竜也には…本人の自覚は皆無だと思うけど…なんとなく、どこで何をしていても、自然と周りの目を引く存在感のようなものがある。
それは子供の頃からで、小学校の頃はいつもクラスのリーダーだった。
明るくて活発で、いつも、誰よりも楽しそうに笑っていた。
誰とでもすぐ仲良くなるし、友達に優先順位をつけたりしない。
その反面、僕はといえば。
小さい頃は病弱で、友達を作るのが苦手だった。
当時の僕は、自分に対して全くといっていいほど自信がなかったのもあって、学校では、いわゆる陰キャラ扱いだった。

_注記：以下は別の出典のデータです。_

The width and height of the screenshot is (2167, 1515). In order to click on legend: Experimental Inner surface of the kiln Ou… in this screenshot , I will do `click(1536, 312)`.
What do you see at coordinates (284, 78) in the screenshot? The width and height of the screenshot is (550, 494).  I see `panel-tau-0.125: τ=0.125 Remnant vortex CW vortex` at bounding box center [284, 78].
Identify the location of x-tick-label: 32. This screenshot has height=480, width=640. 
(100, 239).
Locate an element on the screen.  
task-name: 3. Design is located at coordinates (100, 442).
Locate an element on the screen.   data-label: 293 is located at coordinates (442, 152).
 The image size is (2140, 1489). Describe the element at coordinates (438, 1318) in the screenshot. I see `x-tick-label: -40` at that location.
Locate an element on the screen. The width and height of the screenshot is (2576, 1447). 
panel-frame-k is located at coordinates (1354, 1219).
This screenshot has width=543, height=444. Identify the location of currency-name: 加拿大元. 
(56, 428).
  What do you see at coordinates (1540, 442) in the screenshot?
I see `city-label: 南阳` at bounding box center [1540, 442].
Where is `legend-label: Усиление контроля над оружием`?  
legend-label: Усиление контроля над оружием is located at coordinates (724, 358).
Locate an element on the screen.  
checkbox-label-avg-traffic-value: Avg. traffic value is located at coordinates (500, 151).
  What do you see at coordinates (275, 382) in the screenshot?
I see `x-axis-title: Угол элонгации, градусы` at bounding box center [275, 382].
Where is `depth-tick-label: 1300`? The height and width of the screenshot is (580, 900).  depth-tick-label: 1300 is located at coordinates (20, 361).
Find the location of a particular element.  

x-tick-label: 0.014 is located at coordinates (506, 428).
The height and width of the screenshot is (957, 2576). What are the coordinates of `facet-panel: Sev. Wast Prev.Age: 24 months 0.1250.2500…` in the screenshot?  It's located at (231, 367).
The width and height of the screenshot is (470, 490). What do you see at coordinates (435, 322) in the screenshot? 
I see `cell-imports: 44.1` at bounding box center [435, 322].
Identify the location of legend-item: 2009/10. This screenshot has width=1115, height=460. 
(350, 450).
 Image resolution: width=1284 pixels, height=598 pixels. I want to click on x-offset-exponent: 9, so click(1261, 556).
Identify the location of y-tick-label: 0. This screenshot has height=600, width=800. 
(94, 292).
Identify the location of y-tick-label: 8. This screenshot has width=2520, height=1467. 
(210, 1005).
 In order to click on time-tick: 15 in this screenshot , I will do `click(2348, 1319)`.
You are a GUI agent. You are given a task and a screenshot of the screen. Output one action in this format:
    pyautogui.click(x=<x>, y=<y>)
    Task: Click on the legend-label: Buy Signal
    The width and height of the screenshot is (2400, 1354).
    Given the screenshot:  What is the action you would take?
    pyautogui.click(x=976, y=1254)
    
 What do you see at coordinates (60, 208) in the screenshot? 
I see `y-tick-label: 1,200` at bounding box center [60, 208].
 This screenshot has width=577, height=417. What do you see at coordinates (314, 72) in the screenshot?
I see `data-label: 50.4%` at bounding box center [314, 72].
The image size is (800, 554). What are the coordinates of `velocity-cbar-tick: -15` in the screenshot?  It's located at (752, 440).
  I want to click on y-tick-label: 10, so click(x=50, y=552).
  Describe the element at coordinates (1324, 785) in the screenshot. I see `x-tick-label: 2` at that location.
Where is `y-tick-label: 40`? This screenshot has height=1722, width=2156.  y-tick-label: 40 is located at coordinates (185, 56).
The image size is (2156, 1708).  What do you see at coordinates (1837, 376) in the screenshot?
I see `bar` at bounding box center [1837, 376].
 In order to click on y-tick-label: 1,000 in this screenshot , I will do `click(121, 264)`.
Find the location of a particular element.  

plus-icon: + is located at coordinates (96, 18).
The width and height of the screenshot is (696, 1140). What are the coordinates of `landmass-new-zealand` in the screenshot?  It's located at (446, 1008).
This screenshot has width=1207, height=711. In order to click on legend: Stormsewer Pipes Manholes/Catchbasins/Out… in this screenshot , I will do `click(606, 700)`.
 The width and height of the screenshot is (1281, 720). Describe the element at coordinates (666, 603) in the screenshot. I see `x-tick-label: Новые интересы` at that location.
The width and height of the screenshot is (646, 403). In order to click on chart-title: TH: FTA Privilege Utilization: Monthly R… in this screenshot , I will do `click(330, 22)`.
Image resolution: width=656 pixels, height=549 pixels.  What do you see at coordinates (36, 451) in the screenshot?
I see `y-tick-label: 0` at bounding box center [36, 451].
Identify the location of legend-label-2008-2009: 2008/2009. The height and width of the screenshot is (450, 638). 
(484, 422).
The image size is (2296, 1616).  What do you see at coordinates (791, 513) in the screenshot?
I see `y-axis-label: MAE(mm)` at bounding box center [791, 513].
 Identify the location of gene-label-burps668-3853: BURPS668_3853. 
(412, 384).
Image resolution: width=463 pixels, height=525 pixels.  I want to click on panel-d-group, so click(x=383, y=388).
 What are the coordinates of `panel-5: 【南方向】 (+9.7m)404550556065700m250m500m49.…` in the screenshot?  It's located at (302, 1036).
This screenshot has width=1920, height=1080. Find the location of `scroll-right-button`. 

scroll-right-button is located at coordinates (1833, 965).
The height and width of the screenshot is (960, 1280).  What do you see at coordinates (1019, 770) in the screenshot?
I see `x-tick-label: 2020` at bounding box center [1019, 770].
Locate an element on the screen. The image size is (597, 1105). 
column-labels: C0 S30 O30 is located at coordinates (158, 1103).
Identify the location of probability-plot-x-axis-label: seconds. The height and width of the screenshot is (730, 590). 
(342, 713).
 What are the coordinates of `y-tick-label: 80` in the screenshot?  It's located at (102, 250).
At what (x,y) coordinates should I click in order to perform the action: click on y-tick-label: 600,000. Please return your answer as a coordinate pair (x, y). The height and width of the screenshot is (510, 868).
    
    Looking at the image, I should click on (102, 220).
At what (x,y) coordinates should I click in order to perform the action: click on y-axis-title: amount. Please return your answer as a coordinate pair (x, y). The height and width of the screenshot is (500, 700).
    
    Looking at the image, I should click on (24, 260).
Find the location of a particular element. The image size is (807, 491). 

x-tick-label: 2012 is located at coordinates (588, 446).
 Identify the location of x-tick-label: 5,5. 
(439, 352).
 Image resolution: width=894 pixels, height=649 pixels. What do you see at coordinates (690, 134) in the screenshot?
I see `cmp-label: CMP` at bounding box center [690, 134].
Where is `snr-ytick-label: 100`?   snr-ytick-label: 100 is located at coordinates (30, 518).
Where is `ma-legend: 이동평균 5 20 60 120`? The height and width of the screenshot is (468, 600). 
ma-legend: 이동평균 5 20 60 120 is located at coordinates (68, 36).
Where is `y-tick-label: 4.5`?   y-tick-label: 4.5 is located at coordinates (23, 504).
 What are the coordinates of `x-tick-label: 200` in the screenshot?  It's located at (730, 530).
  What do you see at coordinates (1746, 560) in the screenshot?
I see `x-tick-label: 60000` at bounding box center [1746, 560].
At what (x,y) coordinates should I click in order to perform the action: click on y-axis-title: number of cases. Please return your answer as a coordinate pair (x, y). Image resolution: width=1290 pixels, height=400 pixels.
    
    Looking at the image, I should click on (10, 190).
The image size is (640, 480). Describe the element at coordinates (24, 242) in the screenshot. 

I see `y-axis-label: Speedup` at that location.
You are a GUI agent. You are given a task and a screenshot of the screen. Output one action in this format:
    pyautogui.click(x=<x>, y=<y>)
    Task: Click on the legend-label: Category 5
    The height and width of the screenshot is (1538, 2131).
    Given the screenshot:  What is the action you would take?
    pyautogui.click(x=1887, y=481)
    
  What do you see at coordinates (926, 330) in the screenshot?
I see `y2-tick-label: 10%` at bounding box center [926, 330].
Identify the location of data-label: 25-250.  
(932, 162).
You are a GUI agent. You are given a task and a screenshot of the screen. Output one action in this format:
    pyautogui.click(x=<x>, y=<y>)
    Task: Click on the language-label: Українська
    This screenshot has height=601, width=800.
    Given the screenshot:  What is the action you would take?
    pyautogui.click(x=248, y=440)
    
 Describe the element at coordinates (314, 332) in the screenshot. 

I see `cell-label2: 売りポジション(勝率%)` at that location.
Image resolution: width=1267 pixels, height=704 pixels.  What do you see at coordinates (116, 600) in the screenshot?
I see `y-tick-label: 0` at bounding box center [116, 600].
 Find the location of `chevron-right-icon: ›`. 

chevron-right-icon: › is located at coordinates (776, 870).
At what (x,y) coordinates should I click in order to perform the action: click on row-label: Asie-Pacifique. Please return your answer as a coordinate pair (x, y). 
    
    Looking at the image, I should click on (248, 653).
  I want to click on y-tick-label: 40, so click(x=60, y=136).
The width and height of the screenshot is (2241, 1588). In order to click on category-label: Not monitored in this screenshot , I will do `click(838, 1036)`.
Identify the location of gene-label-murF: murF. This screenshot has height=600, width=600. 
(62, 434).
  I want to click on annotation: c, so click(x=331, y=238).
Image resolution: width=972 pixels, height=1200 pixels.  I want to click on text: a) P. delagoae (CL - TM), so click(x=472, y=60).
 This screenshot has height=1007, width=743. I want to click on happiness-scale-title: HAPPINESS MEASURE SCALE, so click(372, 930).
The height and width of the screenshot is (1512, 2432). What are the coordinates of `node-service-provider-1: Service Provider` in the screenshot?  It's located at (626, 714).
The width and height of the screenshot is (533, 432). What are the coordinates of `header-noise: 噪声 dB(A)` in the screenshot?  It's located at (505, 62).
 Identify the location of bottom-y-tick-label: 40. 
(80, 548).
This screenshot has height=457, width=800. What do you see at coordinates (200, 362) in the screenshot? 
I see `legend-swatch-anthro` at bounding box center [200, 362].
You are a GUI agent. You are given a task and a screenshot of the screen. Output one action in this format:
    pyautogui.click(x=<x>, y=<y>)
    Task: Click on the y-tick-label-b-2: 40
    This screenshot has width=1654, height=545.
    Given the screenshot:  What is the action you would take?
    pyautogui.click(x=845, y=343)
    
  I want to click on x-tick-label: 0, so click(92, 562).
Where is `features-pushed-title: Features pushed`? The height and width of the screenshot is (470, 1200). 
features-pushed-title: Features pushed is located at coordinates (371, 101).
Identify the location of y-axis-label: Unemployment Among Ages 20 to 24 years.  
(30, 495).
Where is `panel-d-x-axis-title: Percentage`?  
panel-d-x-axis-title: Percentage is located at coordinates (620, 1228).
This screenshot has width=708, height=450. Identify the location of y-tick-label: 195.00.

それでも竜也は引っ込み思案な僕を、あちこちに引っ張って行ってくれて…。
人一倍暗い性格の僕が、竜也みたいに誰からも好かれるようなヤツの側にいてもいいんだろうか、なんていう悩みを打ち明けた時は一笑に伏してしまって。
「貴紀は俺の親友だから」
なんて照れ臭いセリフを、わざと僕やみんなの前で堂々と言ってくれたこともあったな…。
一緒にいると心が軽くなるような大切な友達。
それが僕にとっての竜也であって、それは今も昔も変わらない。
変わったとすれば、成長するにつれて僕の人付き合いが上手くなったことと…。